Fazer coisas na Igreja é mais fácil. E é o que andamos a fazer. Apostamos quase tudo no fazer coisas na Igreja porque é mais fácil de manter: continuar a limpar o altar, os bancos, lidar com coisas, procurar pessoas para as flores, para dar catequese… Estamos sempre no mesmo, a fazer coisas na Igreja. Os párocos ficam felizes quando têm a Igreja organizada, mas penso que estamos a brincar com coisas secundárias – é preciso muito mais. Onde está a escuta, permanente e ativada, da palavra de Deus, que é o motor?”.

D. António Couto reconhece uma “enorme porta” que o Papa Francisco deseja abrir com a realização de uma Assembleia de Bispos sobre Sinodalidade, em outubro de 2023, mas receia que resulte num “conjunto de relatórios, todos iguais”: “Temo que não peguemos na Igreja e não a comecemos a fazer”. E explica:

Fazer a Igreja significa que estamos dois aqui, mas podíamos ter connosco uma criança, um velhinho, um doente e todos tínhamos que nos entender. Não podia falar tão rápido, as perguntas teriam de ser outras para alargar o contexto, mais pessoas teriam de intervir. Isto é a comunhão, a Igreja a fazer-se. E este já seria o objetivo. Se conseguirmos juntar diferentes pessoas em idade, culturas, até de credos diferentes – porque temos de abrir a Igreja para o mundo – vamos ter um excelente diálogo e vamos todos ter de nos respeitar. Isso é a Igreja a fazer-se.”.

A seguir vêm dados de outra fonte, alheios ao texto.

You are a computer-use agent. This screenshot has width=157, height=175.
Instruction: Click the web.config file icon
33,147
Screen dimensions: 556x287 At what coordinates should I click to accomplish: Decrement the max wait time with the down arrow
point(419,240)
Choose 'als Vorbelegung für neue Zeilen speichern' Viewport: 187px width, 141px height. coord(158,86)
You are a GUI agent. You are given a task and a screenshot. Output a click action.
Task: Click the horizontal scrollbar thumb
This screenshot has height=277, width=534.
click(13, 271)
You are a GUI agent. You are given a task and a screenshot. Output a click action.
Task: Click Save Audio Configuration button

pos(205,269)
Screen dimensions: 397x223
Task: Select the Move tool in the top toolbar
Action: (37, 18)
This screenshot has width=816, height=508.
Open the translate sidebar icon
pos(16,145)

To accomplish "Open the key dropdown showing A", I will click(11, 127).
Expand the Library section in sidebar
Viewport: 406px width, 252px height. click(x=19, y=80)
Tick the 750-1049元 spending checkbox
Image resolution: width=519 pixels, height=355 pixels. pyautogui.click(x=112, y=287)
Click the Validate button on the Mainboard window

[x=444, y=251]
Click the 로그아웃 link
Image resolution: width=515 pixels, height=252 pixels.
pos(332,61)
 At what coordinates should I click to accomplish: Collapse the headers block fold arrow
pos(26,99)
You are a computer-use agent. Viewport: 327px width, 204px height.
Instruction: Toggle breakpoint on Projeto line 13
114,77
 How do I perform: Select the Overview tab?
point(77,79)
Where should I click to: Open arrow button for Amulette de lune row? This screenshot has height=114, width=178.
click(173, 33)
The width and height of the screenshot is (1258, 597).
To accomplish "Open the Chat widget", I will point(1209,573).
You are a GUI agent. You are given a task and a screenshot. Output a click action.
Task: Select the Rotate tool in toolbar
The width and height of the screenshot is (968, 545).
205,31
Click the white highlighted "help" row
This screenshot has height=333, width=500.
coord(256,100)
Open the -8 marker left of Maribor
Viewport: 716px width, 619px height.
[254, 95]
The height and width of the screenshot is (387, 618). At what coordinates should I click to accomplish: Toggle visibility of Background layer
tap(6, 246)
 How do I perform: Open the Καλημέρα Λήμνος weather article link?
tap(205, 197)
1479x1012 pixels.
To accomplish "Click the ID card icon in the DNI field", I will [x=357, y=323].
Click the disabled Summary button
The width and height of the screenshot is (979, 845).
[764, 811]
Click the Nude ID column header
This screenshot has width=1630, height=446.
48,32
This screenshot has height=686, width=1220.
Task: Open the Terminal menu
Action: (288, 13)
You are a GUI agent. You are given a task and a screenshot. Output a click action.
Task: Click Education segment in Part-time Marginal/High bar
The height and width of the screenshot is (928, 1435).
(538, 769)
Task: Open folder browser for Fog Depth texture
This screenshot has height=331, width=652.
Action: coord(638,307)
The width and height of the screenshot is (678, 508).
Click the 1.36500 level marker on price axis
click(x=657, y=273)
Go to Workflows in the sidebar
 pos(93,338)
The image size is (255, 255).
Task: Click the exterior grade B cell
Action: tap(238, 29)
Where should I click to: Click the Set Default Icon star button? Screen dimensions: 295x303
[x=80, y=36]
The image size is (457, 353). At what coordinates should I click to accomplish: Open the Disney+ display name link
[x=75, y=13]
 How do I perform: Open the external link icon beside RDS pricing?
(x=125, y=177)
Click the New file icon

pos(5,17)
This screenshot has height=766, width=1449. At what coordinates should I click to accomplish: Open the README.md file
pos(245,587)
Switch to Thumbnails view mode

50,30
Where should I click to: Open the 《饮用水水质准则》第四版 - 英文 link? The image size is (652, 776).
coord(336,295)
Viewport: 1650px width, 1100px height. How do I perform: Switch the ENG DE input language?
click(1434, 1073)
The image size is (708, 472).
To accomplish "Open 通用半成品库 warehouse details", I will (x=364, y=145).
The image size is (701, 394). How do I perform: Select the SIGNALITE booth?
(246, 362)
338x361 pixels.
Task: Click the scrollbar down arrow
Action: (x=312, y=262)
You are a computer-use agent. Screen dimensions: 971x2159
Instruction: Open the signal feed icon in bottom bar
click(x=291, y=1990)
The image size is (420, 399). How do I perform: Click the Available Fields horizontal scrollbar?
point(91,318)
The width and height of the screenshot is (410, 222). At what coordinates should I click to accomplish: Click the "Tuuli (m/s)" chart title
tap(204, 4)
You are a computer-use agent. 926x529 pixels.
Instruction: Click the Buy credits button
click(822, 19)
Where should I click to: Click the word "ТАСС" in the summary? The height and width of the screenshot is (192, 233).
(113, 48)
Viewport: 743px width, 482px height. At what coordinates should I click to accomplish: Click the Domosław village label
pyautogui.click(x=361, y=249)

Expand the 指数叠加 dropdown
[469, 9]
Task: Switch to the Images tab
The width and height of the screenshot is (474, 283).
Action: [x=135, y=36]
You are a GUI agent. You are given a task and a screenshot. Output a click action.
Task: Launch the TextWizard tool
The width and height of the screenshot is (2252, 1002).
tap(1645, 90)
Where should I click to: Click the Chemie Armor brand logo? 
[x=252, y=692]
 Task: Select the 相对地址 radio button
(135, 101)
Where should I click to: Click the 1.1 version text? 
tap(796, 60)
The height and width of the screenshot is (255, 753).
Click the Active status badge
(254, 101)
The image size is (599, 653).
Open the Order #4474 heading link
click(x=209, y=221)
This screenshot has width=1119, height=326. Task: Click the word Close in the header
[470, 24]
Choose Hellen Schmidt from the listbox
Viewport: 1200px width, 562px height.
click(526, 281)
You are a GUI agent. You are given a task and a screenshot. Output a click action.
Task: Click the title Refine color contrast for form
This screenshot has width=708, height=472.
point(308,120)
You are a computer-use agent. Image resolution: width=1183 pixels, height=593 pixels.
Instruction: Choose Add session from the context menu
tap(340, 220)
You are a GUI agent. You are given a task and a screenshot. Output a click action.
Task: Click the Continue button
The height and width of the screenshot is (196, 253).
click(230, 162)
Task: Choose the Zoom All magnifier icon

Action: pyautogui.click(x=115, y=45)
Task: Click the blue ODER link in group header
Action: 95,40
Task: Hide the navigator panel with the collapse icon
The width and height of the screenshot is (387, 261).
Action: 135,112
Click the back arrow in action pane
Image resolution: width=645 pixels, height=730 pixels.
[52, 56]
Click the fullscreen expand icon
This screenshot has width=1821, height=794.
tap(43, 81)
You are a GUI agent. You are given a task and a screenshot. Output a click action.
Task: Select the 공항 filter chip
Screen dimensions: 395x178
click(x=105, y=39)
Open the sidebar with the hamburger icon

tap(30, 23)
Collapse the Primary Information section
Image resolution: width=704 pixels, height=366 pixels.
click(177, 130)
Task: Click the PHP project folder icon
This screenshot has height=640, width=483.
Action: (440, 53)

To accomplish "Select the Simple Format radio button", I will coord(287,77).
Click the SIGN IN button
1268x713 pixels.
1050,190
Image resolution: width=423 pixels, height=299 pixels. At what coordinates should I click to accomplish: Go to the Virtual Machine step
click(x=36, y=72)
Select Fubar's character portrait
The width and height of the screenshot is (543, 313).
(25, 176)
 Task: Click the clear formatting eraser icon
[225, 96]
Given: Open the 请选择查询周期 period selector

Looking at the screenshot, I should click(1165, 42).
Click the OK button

Enfim, Igreja a fazer-se e política ao serviço do homem ou com vista à construção e consolidação dum povo a partir da realidade é o grande desafio para obviar às situações de vulnerabilidade, tantas vezes resultantes da ambição desenfreada de alguns ou dos caprichos incontrolados do progresso. Para tanto, precisamos da ética, da lei justa e do espírito personalista articulado com o princípio do bem comum.